>> begin MATERIALS PROVIDED

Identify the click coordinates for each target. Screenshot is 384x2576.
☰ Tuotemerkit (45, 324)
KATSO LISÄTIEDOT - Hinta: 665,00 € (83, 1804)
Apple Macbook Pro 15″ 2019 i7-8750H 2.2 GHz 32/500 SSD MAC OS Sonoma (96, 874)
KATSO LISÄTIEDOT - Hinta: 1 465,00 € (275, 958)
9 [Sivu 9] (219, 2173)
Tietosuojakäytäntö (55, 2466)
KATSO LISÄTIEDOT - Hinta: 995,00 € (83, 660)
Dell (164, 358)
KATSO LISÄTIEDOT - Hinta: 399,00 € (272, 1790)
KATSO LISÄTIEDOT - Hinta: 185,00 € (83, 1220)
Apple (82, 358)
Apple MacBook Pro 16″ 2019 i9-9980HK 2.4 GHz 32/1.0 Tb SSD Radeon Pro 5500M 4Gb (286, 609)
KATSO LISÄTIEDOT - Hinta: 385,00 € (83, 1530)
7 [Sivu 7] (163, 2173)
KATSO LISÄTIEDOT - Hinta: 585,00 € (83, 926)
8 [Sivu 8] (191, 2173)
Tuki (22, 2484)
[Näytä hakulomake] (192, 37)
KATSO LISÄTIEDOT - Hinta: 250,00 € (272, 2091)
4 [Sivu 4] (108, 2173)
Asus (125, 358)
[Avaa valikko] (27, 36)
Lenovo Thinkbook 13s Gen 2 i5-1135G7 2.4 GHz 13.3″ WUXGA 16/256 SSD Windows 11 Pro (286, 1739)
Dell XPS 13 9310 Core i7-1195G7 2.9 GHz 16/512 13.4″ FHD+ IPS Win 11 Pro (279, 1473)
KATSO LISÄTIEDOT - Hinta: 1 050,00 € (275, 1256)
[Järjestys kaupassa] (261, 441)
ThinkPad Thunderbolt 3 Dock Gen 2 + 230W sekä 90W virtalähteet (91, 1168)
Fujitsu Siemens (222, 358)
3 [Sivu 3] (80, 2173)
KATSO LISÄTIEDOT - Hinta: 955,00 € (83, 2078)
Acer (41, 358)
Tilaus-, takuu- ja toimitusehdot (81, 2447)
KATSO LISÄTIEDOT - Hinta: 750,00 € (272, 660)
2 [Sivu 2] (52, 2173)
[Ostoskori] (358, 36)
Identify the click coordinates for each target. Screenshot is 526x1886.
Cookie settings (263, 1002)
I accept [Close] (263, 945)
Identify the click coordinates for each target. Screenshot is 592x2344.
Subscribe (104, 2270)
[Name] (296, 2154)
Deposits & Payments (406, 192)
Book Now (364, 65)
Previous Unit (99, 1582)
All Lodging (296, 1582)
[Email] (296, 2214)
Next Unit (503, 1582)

>> end MATERIALS PROVIDED

-- TASK DESCRIPTION --
Rewrite every line of the data above, including the request lines, multiplying each coordinate in the answers by 1.8 and rounding to the nearest whole number, with halves rounded up. Leave every number in the request lines unchanged.

-- OUTPUT FOR THIS TASK --
Identify the click coordinates for each target. Screenshot is 384x2576.
☰ Tuotemerkit (81, 583)
KATSO LISÄTIEDOT - Hinta: 665,00 € (149, 3247)
Apple Macbook Pro 15″ 2019 i7-8750H 2.2 GHz 32/500 SSD MAC OS Sonoma (173, 1573)
KATSO LISÄTIEDOT - Hinta: 1 465,00 € (495, 1724)
9 [Sivu 9] (394, 3911)
Tietosuojakäytäntö (99, 4439)
KATSO LISÄTIEDOT - Hinta: 995,00 € (149, 1188)
Dell (295, 644)
KATSO LISÄTIEDOT - Hinta: 399,00 € (490, 3222)
KATSO LISÄTIEDOT - Hinta: 185,00 € (149, 2196)
Apple (148, 644)
Apple MacBook Pro 16″ 2019 i9-9980HK 2.4 GHz 32/1.0 Tb SSD Radeon Pro 5500M 4Gb (515, 1096)
KATSO LISÄTIEDOT - Hinta: 385,00 € (149, 2754)
7 [Sivu 7] (293, 3911)
KATSO LISÄTIEDOT - Hinta: 585,00 € (149, 1667)
8 [Sivu 8] (344, 3911)
Tuki (40, 4471)
[Näytä hakulomake] (346, 67)
KATSO LISÄTIEDOT - Hinta: 250,00 € (490, 3764)
4 [Sivu 4] (194, 3911)
Asus (225, 644)
[Avaa valikko] (49, 65)
Lenovo Thinkbook 13s Gen 2 i5-1135G7 2.4 GHz 13.3″ WUXGA 16/256 SSD Windows 11 Pro (515, 3130)
Dell XPS 13 9310 Core i7-1195G7 2.9 GHz 16/512 13.4″ FHD+ IPS Win 11 Pro (502, 2651)
KATSO LISÄTIEDOT - Hinta: 1 050,00 € (495, 2261)
[Järjestys kaupassa] (470, 794)
ThinkPad Thunderbolt 3 Dock Gen 2 + 230W sekä 90W virtalähteet (164, 2102)
Fujitsu Siemens (400, 644)
3 [Sivu 3] (144, 3911)
KATSO LISÄTIEDOT - Hinta: 955,00 € (149, 3740)
Acer (74, 644)
Tilaus-, takuu- ja toimitusehdot (146, 4405)
KATSO LISÄTIEDOT - Hinta: 750,00 € (490, 1188)
2 [Sivu 2] (94, 3911)
[Ostoskori] (644, 65)
Identify the click coordinates for each target. Screenshot is 526x1886.
Cookie settings (473, 1804)
I accept [Close] (473, 1701)
Identify the click coordinates for each target. Screenshot is 592x2344.
Subscribe (187, 4086)
[Name] (533, 3877)
Deposits & Payments (731, 346)
Book Now (655, 117)
Previous Unit (178, 2848)
All Lodging (533, 2848)
[Email] (533, 3985)
Next Unit (905, 2848)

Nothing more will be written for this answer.